### Tarea planteada
Transcribe cada línea del material sin omitir ni modificar nada.

——————————

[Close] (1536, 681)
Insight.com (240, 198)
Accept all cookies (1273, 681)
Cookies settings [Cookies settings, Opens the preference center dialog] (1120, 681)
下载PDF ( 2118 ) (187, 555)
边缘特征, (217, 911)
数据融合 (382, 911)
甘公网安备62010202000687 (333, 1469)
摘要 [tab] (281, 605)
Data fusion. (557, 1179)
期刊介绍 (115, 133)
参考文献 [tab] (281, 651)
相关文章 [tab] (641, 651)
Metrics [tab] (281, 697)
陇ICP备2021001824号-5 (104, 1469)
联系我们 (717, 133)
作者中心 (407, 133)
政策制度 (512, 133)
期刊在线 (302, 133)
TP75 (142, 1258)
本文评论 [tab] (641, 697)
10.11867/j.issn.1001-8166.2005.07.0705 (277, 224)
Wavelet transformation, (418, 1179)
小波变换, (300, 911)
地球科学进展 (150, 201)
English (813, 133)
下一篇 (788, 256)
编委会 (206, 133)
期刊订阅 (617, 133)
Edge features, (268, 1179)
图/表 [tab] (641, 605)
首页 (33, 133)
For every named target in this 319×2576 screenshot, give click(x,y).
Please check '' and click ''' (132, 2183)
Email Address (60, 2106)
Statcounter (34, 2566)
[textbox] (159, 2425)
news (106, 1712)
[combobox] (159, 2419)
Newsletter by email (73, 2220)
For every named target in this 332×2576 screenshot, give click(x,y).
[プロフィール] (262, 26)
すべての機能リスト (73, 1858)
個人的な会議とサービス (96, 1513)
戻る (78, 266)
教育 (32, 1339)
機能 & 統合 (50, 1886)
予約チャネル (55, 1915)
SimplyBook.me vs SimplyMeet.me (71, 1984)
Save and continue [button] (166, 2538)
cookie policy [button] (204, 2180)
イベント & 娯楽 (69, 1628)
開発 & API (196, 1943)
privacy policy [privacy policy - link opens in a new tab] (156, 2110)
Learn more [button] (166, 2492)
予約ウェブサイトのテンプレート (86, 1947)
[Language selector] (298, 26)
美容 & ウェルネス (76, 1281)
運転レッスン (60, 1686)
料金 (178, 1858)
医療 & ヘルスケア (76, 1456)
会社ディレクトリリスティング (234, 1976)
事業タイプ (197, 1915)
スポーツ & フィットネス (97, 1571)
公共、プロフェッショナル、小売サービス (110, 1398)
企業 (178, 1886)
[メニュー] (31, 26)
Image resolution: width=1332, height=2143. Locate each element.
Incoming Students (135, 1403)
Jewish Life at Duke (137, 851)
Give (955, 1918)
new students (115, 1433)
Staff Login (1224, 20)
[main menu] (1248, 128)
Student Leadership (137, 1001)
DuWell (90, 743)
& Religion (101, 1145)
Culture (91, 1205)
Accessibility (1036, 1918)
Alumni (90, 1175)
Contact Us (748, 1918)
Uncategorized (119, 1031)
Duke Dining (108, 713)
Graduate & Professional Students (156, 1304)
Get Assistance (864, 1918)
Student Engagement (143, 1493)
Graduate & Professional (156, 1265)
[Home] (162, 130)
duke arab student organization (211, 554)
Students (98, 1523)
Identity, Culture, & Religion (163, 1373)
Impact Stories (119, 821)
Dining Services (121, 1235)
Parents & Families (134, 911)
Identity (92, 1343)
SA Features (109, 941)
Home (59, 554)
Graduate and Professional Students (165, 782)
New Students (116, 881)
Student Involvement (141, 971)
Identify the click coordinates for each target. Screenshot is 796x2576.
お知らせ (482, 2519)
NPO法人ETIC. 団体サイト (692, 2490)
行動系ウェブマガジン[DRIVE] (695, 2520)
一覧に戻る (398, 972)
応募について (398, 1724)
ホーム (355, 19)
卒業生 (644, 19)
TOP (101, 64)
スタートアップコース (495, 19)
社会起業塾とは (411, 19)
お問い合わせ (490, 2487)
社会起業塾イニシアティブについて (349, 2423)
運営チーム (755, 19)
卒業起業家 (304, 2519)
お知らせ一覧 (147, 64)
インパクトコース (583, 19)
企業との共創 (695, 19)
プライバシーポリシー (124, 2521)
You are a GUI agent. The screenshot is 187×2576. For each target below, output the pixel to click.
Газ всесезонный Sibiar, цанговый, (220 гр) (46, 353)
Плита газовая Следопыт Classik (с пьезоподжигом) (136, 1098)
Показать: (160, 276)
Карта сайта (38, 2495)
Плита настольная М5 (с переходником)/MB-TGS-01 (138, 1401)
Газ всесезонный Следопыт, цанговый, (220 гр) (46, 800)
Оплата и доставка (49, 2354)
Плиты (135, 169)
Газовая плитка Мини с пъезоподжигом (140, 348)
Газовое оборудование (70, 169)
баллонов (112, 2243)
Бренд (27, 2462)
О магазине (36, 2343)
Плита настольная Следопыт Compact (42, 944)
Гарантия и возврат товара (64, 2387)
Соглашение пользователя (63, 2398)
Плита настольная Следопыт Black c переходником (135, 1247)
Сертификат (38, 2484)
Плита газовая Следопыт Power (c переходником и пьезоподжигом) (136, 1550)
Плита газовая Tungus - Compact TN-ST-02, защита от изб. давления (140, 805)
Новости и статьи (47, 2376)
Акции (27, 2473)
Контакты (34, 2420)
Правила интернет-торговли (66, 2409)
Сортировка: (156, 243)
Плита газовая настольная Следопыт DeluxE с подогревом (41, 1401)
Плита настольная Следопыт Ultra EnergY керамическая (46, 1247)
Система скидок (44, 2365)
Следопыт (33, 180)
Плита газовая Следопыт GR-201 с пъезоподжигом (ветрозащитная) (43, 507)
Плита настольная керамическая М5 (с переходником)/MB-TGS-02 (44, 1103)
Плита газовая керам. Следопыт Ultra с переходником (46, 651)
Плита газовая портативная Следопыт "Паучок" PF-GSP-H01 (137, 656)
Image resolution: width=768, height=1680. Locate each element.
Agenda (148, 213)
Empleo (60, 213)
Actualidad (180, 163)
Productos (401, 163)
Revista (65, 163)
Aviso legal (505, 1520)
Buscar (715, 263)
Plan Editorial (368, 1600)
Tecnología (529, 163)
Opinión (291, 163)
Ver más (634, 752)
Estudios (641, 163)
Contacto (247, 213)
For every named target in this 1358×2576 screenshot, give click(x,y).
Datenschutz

——————————

### Solución propuesta
[Close] (1536, 681)
Insight.com (240, 198)
Accept all cookies (1273, 681)
Cookies settings [Cookies settings, Opens the preference center dialog] (1120, 681)
下载PDF ( 2118 ) (187, 555)
边缘特征, (217, 911)
数据融合 (382, 911)
甘公网安备62010202000687 (333, 1469)
摘要 [tab] (281, 605)
Data fusion. (557, 1179)
期刊介绍 (115, 133)
参考文献 [tab] (281, 651)
相关文章 [tab] (641, 651)
Metrics [tab] (281, 697)
陇ICP备2021001824号-5 (104, 1469)
联系我们 (717, 133)
作者中心 (407, 133)
政策制度 (512, 133)
期刊在线 (302, 133)
TP75 (142, 1258)
本文评论 [tab] (641, 697)
10.11867/j.issn.1001-8166.2005.07.0705 (277, 224)
Wavelet transformation, (418, 1179)
小波变换, (300, 911)
地球科学进展 (150, 201)
English (813, 133)
下一篇 (788, 256)
编委会 (206, 133)
期刊订阅 (617, 133)
Edge features, (268, 1179)
图/表 [tab] (641, 605)
首页 (33, 133)
For every named target in this 319×2576 screenshot, give click(x,y).
Please check '' and click ''' (132, 2183)
Email Address (60, 2106)
Statcounter (34, 2566)
[textbox] (159, 2425)
news (106, 1712)
[combobox] (159, 2419)
Newsletter by email (73, 2220)
For every named target in this 332×2576 screenshot, give click(x,y).
[プロフィール] (262, 26)
すべての機能リスト (73, 1858)
個人的な会議とサービス (96, 1513)
戻る (78, 266)
教育 (32, 1339)
機能 & 統合 (50, 1886)
予約チャネル (55, 1915)
SimplyBook.me vs SimplyMeet.me (71, 1984)
Save and continue [button] (166, 2538)
cookie policy [button] (204, 2180)
イベント & 娯楽 (69, 1628)
開発 & API (196, 1943)
privacy policy [privacy policy - link opens in a new tab] (156, 2110)
Learn more [button] (166, 2492)
予約ウェブサイトのテンプレート (86, 1947)
[Language selector] (298, 26)
美容 & ウェルネス (76, 1281)
運転レッスン (60, 1686)
料金 (178, 1858)
医療 & ヘルスケア (76, 1456)
会社ディレクトリリスティング (234, 1976)
事業タイプ (197, 1915)
スポーツ & フィットネス (97, 1571)
公共、プロフェッショナル、小売サービス (110, 1398)
企業 (178, 1886)
[メニュー] (31, 26)
Image resolution: width=1332, height=2143. Locate each element.
Incoming Students (135, 1403)
Jewish Life at Duke (137, 851)
Give (955, 1918)
new students (115, 1433)
Staff Login (1224, 20)
[main menu] (1248, 128)
Student Leadership (137, 1001)
DuWell (90, 743)
& Religion (101, 1145)
Culture (91, 1205)
Accessibility (1036, 1918)
Alumni (90, 1175)
Contact Us (748, 1918)
Uncategorized (119, 1031)
Duke Dining (108, 713)
Graduate & Professional Students (156, 1304)
Get Assistance (864, 1918)
Student Engagement (143, 1493)
Graduate & Professional (156, 1265)
[Home] (162, 130)
duke arab student organization (211, 554)
Students (98, 1523)
Identity, Culture, & Religion (163, 1373)
Impact Stories (119, 821)
Dining Services (121, 1235)
Parents & Families (134, 911)
Identity (92, 1343)
SA Features (109, 941)
Home (59, 554)
Graduate and Professional Students (165, 782)
New Students (116, 881)
Student Involvement (141, 971)
Identify the click coordinates for each target. Screenshot is 796x2576.
お知らせ (482, 2519)
NPO法人ETIC. 団体サイト (692, 2490)
行動系ウェブマガジン[DRIVE] (695, 2520)
一覧に戻る (398, 972)
応募について (398, 1724)
ホーム (355, 19)
卒業生 (644, 19)
TOP (101, 64)
スタートアップコース (495, 19)
社会起業塾とは (411, 19)
お問い合わせ (490, 2487)
社会起業塾イニシアティブについて (349, 2423)
運営チーム (755, 19)
卒業起業家 (304, 2519)
お知らせ一覧 (147, 64)
インパクトコース (583, 19)
企業との共創 (695, 19)
プライバシーポリシー (124, 2521)
You are a GUI agent. The screenshot is 187×2576. For each target below, output the pixel to click.
Газ всесезонный Sibiar, цанговый, (220 гр) (46, 353)
Плита газовая Следопыт Classik (с пьезоподжигом) (136, 1098)
Показать: (160, 276)
Карта сайта (38, 2495)
Плита настольная М5 (с переходником)/MB-TGS-01 (138, 1401)
Газ всесезонный Следопыт, цанговый, (220 гр) (46, 800)
Оплата и доставка (49, 2354)
Плиты (135, 169)
Газовая плитка Мини с пъезоподжигом (140, 348)
Газовое оборудование (70, 169)
баллонов (112, 2243)
Бренд (27, 2462)
О магазине (36, 2343)
Плита настольная Следопыт Compact (42, 944)
Гарантия и возврат товара (64, 2387)
Соглашение пользователя (63, 2398)
Плита настольная Следопыт Black c переходником (135, 1247)
Сертификат (38, 2484)
Плита газовая Следопыт Power (c переходником и пьезоподжигом) (136, 1550)
Плита газовая Tungus - Compact TN-ST-02, защита от изб. давления (140, 805)
Новости и статьи (47, 2376)
Акции (27, 2473)
Контакты (34, 2420)
Правила интернет-торговли (66, 2409)
Сортировка: (156, 243)
Плита газовая настольная Следопыт DeluxE с подогревом (41, 1401)
Плита настольная Следопыт Ultra EnergY керамическая (46, 1247)
Система скидок (44, 2365)
Следопыт (33, 180)
Плита газовая Следопыт GR-201 с пъезоподжигом (ветрозащитная) (43, 507)
Плита настольная керамическая М5 (с переходником)/MB-TGS-02 (44, 1103)
Плита газовая керам. Следопыт Ultra с переходником (46, 651)
Плита газовая портативная Следопыт "Паучок" PF-GSP-H01 (137, 656)
Image resolution: width=768, height=1680. Locate each element.
Agenda (148, 213)
Empleo (60, 213)
Actualidad (180, 163)
Productos (401, 163)
Revista (65, 163)
Aviso legal (505, 1520)
Buscar (715, 263)
Plan Editorial (368, 1600)
Tecnología (529, 163)
Opinión (291, 163)
Ver más (634, 752)
Estudios (641, 163)
Contacto (247, 213)
For every named target in this 1358×2576 screenshot, give click(x,y).
Datenschutz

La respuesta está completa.